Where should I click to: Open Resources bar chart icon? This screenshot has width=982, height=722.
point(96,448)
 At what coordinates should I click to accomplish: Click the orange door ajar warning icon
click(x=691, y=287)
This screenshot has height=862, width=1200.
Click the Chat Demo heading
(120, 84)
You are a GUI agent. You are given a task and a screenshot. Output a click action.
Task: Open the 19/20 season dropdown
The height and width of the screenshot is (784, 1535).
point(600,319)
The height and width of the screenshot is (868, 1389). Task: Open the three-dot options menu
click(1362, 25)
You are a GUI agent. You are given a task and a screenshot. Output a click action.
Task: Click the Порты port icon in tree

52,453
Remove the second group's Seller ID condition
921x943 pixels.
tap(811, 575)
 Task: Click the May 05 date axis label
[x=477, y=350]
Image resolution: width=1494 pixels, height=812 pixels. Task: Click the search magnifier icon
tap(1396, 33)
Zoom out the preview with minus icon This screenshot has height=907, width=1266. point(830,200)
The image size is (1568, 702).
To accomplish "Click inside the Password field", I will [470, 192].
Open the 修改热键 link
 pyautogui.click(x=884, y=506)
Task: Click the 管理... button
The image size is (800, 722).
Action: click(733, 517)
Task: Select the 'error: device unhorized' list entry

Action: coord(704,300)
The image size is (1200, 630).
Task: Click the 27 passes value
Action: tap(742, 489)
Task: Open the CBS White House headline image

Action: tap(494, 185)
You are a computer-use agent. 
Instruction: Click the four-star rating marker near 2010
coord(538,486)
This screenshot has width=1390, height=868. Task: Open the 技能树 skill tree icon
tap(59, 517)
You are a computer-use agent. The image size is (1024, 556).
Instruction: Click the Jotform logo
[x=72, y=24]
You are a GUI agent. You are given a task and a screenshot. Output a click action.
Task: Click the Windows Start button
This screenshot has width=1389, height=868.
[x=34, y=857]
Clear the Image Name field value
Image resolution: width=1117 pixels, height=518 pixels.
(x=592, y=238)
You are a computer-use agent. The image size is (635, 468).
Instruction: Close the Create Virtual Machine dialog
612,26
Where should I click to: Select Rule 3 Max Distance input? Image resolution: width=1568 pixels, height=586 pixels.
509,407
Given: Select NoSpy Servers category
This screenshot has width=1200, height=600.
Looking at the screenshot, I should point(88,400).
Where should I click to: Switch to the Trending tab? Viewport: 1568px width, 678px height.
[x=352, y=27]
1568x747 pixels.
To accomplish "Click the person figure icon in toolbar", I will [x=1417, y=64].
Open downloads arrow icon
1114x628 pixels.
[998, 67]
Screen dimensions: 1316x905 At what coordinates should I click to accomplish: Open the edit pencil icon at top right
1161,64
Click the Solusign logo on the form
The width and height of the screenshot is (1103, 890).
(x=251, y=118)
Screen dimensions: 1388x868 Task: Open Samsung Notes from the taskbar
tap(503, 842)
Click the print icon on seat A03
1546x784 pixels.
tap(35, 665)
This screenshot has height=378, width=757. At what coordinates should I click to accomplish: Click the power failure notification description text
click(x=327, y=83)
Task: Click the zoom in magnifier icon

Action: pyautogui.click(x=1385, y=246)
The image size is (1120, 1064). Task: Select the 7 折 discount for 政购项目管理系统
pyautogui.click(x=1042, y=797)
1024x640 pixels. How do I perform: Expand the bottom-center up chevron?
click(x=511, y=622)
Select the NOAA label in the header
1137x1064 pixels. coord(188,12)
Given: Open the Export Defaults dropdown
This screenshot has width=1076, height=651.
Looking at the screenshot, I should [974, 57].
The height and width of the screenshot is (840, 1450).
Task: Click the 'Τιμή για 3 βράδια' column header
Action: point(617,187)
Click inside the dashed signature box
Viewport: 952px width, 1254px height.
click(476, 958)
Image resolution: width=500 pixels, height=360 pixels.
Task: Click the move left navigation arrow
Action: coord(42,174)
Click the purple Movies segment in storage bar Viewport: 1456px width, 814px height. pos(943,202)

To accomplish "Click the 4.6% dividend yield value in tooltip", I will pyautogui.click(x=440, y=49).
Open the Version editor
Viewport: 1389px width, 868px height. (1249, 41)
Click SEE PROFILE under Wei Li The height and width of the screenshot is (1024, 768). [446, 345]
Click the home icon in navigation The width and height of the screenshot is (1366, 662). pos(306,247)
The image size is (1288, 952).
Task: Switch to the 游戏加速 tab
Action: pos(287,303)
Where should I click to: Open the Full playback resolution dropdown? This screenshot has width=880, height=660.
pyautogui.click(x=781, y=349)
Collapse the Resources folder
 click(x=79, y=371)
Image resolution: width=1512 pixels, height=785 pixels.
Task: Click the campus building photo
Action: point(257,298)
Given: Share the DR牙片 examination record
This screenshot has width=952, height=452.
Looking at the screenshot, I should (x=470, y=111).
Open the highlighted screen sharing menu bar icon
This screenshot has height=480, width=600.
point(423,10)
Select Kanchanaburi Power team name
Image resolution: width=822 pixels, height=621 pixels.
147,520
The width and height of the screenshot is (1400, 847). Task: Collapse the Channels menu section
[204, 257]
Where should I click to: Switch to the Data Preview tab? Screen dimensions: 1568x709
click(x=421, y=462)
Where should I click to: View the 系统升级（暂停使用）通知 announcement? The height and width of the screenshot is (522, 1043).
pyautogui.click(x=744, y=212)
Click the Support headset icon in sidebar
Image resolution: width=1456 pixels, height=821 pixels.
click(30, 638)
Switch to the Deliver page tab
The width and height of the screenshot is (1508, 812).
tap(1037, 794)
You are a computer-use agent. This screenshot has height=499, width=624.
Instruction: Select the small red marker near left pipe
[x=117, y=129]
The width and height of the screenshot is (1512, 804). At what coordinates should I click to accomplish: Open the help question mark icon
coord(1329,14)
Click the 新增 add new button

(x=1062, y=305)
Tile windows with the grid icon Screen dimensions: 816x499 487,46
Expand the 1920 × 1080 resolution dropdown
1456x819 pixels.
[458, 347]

※ ※ ※

■ **Aim of the task**:
Repeat the rows between the line containing "Click the Support headset icon in sidebar" and the line containing "[x=117, y=129]", inclusive, reproducing them character for character.

■ **Output for this exercise**:
Click the Support headset icon in sidebar
Image resolution: width=1456 pixels, height=821 pixels.
click(30, 638)
Switch to the Deliver page tab
The width and height of the screenshot is (1508, 812).
tap(1037, 794)
You are a computer-use agent. This screenshot has height=499, width=624.
Instruction: Select the small red marker near left pipe
[x=117, y=129]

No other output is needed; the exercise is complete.